## Texto fornecido
┄┄┄┄┄┄┄┄┄┄

Assim, coloca-se a seguinte questão:
Será a visão do mundo exterior (físico) essencial para vermos melhor?
Aqui, torna-se necessário diferenciar o mundo interior e exterior como duas entidades autónomas, mas, no entanto, interligadas. O mundo exterior apresenta-se como o mundo visível e palpável, e o mundo interior como a forma como cada um experiencia e pensa, ou seja, a mente ou espírito individual.
Partindo do exemplo anterior em que um invisual poderá ver melhor do que alguém que não o é, eu considero que a visão do mundo exterior não é essencial apesar de acreditar que podemos obter dele uma visualização suficientemente importante, que nos transmite informação para pensar e refletir acerca de todas as questões humanas, sociais e pessoais, tais como a política, a discriminação, orientação sexual, beleza, arte, justiça, prostituição, a eutanásia, e muitos outros.
Na verdade, temos relatos ao longo da história de vários casos em que deliberadamente pessoas se isolaram do mundo exterior de modo a refletirem, pensarem e encontrarem uma paz interior e espiritual que lhes permitisse tornarem-se mais esclarecidas (ou seja, verem melhor). O budismo tibetano é, por exemplo, uma religião cujos monges se isolam, cerram os olhos e meditam para chegar ao conhecimento da nossa natureza interior mais profunda, que é sabedoria. De acordo com o budismo esta sabedoria adquirida permite-nos alcançar a felicidade imutável. Isto significa que podemos usar a sabedoria para nos libertarmos do sofrimento, uma vez que a(s) felicidade(s) mutável(eis) é (são) a raiz do sofrimento.

┄┄┄┄┄┄┄┄┄┄

## Entradas de dados guardadas
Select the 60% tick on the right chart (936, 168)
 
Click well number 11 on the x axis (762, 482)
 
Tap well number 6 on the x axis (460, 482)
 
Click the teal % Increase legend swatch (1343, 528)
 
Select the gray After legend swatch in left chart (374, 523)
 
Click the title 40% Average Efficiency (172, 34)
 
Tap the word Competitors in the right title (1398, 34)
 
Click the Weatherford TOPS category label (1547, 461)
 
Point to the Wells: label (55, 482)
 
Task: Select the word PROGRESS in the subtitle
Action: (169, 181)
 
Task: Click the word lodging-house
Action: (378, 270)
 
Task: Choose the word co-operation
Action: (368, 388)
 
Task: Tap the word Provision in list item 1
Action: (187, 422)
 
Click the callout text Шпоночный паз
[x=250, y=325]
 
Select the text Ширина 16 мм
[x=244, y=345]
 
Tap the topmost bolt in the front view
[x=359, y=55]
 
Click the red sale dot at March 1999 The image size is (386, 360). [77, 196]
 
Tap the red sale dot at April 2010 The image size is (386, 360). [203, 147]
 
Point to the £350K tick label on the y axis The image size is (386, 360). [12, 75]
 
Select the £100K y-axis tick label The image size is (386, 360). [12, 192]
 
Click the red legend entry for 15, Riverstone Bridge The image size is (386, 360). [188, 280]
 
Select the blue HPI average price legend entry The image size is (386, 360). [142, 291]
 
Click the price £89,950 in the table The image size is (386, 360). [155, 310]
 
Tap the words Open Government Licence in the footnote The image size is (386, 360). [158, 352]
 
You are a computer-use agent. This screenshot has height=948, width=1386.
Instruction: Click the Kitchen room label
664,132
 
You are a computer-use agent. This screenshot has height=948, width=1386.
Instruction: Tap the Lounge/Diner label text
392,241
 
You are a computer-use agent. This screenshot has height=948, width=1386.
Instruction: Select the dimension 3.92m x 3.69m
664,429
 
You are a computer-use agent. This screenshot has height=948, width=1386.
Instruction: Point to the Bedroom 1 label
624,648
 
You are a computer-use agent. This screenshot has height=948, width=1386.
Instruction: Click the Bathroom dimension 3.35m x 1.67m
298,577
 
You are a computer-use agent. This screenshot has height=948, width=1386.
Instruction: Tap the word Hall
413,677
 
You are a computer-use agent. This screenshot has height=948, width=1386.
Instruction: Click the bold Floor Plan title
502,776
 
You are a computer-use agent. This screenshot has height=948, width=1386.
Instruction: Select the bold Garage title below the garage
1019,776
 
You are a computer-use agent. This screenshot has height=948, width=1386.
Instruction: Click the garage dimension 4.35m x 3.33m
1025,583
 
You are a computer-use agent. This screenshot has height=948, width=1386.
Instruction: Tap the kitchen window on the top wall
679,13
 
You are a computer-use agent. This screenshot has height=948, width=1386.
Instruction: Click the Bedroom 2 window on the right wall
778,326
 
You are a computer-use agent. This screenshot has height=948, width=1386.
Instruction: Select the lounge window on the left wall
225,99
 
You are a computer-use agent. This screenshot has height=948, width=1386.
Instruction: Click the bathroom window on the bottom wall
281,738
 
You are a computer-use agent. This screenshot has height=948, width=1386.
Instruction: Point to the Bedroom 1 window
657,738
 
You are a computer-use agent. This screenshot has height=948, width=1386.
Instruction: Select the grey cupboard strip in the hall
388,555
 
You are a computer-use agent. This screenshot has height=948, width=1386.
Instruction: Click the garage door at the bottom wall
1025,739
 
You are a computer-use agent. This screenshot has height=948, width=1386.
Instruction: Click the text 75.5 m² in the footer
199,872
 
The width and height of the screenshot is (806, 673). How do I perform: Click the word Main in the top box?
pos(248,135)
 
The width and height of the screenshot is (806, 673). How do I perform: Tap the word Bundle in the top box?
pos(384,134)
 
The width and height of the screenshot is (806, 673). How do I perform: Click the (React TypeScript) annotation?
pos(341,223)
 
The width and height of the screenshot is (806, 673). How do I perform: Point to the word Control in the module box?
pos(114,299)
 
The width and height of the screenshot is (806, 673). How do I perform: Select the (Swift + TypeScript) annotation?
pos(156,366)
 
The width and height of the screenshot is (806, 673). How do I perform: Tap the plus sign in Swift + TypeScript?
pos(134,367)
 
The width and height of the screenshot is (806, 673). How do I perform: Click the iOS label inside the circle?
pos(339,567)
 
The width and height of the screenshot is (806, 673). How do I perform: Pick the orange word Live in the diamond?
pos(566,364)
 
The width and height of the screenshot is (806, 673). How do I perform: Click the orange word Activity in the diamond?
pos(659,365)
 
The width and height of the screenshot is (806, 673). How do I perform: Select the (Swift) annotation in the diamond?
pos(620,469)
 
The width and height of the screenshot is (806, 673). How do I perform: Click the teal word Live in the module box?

┄┄┄┄┄┄┄┄┄┄

## Tarefas a realizar
1. No texto sobre o mundo interior e o mundo exterior, o que fazem os monges do budismo tibetano para chegar ao conhecimento da nossa natureza interior mais profunda?
2. Dê seguimento ao texto sobre o mundo interior e o mundo exterior, começando depois da última frase apresentada.

## Resultados
1. Isolam-se, cerram os olhos e meditam.

2.
Na religião cristã, Jesus Cristo também se isolou do mundo dirigindo-se ao deserto. Este episódio é bastante interessante pois foi precisamente no momento que Jesus, ao querer estar só, pensativo, e distante do mundo físico, foi tentado por Satanás. O diabo tentou persuadi-Lo a governar o mundo com ele, tentando-o com todas as riquezas e glórias visíveis na Terra. Ou seja, parece que para Cristo o mundo exterior era sinónimo de perturbação. Após o confronto com o Diabo, Cristo, tendo recusado todas as ofertas esclareceu o seu caminho interior e assumiu definitivamente a sua missão na Terra.
Outro exemplo é Siddharta, príncipe indiano, que vivia num palácio, e cujo o mundo exterior lhe era negado. Vivia com todas as regalias da sua classe social. Sentiu, no entanto, a necessidade de ver o mundo exterior e nele viver para se enriquecer e aprender. No entanto, a certa altura da vida sentiu também a necessidade do isolamento e ficou bastante tempo sozinho a meditar debaixo de uma árvore. Não é claro que o mundo físico tenha sido para Siddharta perturbador ou enriquecedor para o seu desenvolvimento interior, mas o que me parece claro é que a simbiose entre o mundo exterior e interior foi essencial para ele.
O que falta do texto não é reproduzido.